---- RECORDED INFORMATION
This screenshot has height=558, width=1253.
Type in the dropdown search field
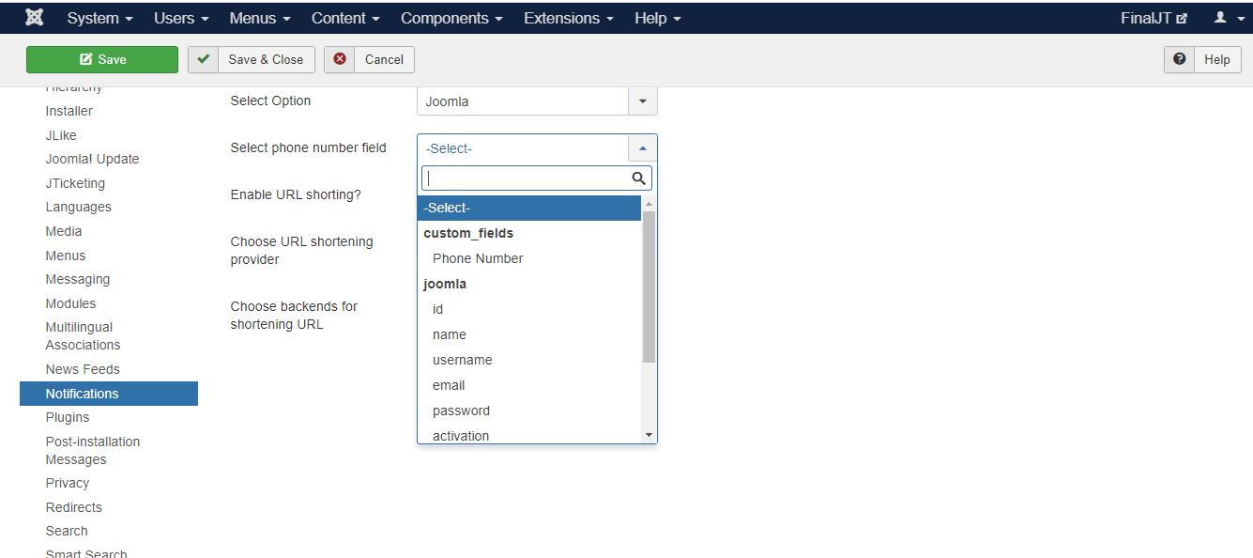point(526,178)
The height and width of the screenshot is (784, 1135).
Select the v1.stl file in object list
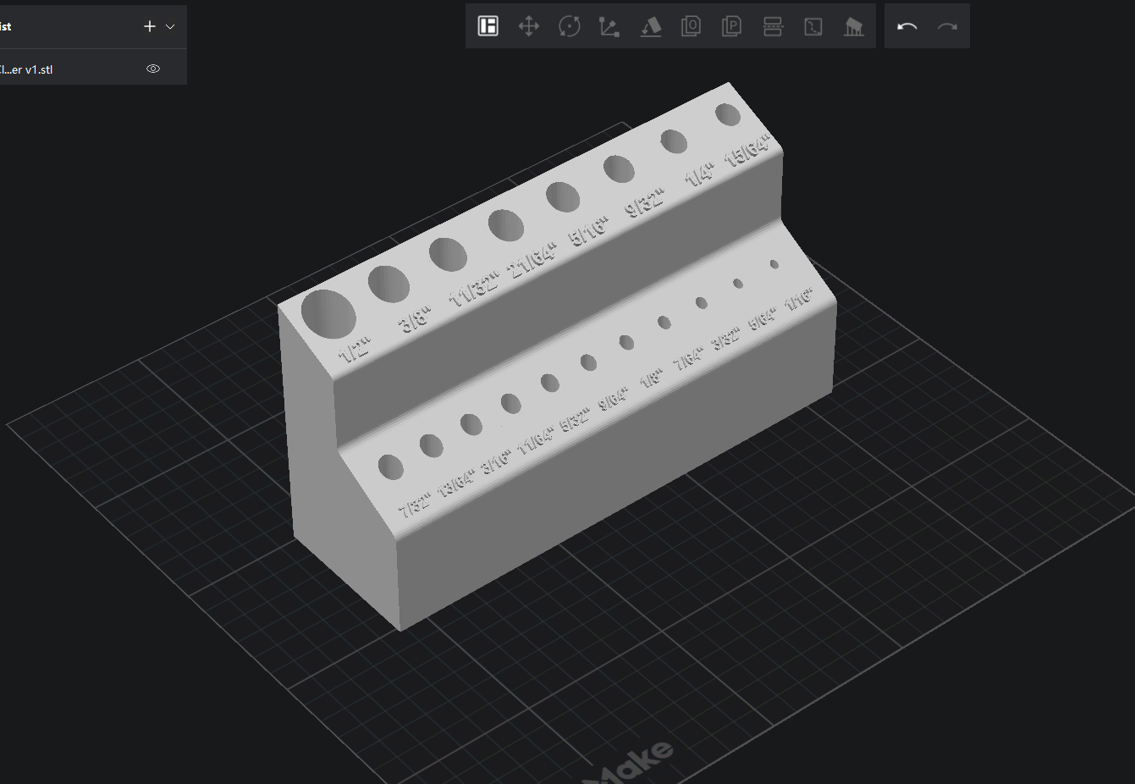coord(34,69)
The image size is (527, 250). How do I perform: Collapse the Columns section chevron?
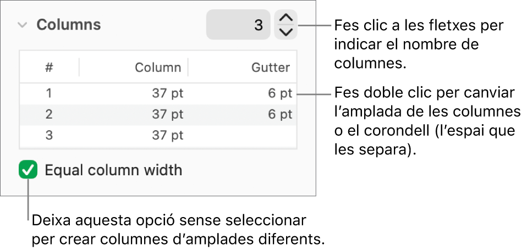[23, 25]
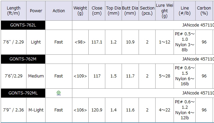Click the Close (cm) column header
The height and width of the screenshot is (123, 214).
point(97,11)
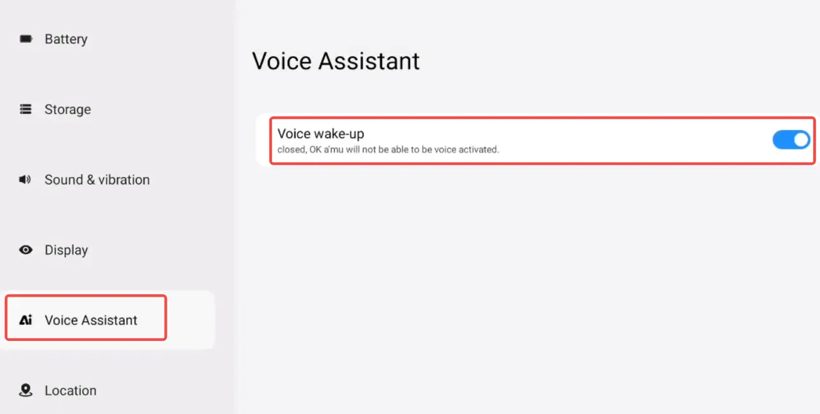Turn off the Voice wake-up switch
Screen dimensions: 820x414
click(791, 140)
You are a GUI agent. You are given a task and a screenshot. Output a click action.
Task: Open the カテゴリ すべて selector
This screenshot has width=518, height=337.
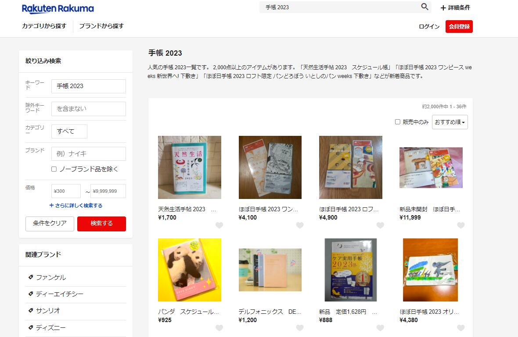[x=69, y=131]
--------
- WHAT YOU ARE ASKED TO DO
Each line from the one containing "You are a GUI" through the final line of the data must be reproduced exactly, both ends included, with no pictures in the copy.

- ANSWER FOR THE TASK
You are a GUI agent. You are given a task and a screenshot. Output a click action.
Task: Open the カテゴリ すべて selector
This screenshot has width=518, height=337.
[x=69, y=131]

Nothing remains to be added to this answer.